## REQUIRED ACTION
Please take the records that follow and repeat exactly the lines starting with the line with "This screenshot has width=1726, height=1926." and going on through the line with "Task: Select the Crop tool".

## DATA FOR REVIEW
___
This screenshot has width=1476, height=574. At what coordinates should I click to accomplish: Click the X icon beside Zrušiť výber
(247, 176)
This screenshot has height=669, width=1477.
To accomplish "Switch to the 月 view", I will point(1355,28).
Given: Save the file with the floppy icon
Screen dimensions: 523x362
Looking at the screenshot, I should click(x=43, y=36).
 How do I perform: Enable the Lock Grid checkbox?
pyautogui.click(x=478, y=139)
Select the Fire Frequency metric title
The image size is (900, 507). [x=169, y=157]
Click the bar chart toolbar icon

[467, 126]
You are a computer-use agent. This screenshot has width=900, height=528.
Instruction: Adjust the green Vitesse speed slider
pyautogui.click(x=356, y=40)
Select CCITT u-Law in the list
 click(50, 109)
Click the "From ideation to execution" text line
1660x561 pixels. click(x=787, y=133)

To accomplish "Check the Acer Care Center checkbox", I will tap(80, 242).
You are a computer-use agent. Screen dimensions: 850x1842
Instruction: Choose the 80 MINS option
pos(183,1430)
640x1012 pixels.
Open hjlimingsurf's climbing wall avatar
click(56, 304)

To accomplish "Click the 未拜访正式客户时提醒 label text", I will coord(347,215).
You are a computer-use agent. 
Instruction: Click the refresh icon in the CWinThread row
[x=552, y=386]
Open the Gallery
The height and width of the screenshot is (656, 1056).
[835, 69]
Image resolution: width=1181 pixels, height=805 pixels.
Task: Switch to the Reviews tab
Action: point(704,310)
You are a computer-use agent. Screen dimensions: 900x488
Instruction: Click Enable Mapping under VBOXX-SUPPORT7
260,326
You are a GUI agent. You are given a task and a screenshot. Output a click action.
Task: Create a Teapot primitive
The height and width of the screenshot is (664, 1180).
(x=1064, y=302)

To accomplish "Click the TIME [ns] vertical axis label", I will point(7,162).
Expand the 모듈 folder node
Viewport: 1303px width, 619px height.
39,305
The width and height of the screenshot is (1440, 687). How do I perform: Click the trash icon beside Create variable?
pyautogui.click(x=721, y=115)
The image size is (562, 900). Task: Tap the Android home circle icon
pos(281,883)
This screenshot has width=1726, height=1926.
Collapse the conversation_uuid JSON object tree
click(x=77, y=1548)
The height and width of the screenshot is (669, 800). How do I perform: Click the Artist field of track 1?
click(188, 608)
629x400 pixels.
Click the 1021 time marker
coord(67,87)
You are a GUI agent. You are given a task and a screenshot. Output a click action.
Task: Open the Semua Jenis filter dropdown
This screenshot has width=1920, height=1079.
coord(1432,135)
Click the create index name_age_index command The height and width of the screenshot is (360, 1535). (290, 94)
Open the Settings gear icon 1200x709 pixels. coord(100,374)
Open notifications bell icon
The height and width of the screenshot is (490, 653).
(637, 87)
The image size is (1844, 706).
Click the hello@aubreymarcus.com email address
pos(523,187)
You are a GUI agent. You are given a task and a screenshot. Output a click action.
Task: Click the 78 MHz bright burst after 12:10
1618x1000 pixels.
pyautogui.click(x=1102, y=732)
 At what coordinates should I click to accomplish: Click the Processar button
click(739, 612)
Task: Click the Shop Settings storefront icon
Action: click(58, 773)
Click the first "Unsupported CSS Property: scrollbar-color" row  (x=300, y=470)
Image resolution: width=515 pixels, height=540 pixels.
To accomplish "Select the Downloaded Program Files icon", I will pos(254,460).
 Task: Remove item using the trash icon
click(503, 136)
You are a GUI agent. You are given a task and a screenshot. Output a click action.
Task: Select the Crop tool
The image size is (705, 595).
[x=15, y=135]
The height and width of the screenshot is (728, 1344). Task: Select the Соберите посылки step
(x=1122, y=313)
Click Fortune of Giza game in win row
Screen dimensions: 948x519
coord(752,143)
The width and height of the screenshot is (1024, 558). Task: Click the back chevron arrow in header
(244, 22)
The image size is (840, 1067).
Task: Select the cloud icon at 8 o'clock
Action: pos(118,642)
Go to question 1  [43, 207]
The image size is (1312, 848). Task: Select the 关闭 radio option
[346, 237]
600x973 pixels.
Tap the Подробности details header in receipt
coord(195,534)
___
## SOLUTION BELOW
This screenshot has width=1726, height=1926.
Collapse the conversation_uuid JSON object tree
click(x=77, y=1548)
The height and width of the screenshot is (669, 800). How do I perform: Click the Artist field of track 1?
click(188, 608)
629x400 pixels.
Click the 1021 time marker
coord(67,87)
You are a GUI agent. You are given a task and a screenshot. Output a click action.
Task: Open the Semua Jenis filter dropdown
This screenshot has width=1920, height=1079.
coord(1432,135)
Click the create index name_age_index command The height and width of the screenshot is (360, 1535). (290, 94)
Open the Settings gear icon 1200x709 pixels. coord(100,374)
Open notifications bell icon
The height and width of the screenshot is (490, 653).
(637, 87)
The image size is (1844, 706).
Click the hello@aubreymarcus.com email address
pos(523,187)
You are a GUI agent. You are given a task and a screenshot. Output a click action.
Task: Click the 78 MHz bright burst after 12:10
1618x1000 pixels.
pyautogui.click(x=1102, y=732)
 At what coordinates should I click to accomplish: Click the Processar button
click(739, 612)
Task: Click the Shop Settings storefront icon
Action: click(58, 773)
Click the first "Unsupported CSS Property: scrollbar-color" row  (x=300, y=470)
Image resolution: width=515 pixels, height=540 pixels.
To accomplish "Select the Downloaded Program Files icon", I will pos(254,460).
 Task: Remove item using the trash icon
click(503, 136)
You are a GUI agent. You are given a task and a screenshot. Output a click action.
Task: Select the Crop tool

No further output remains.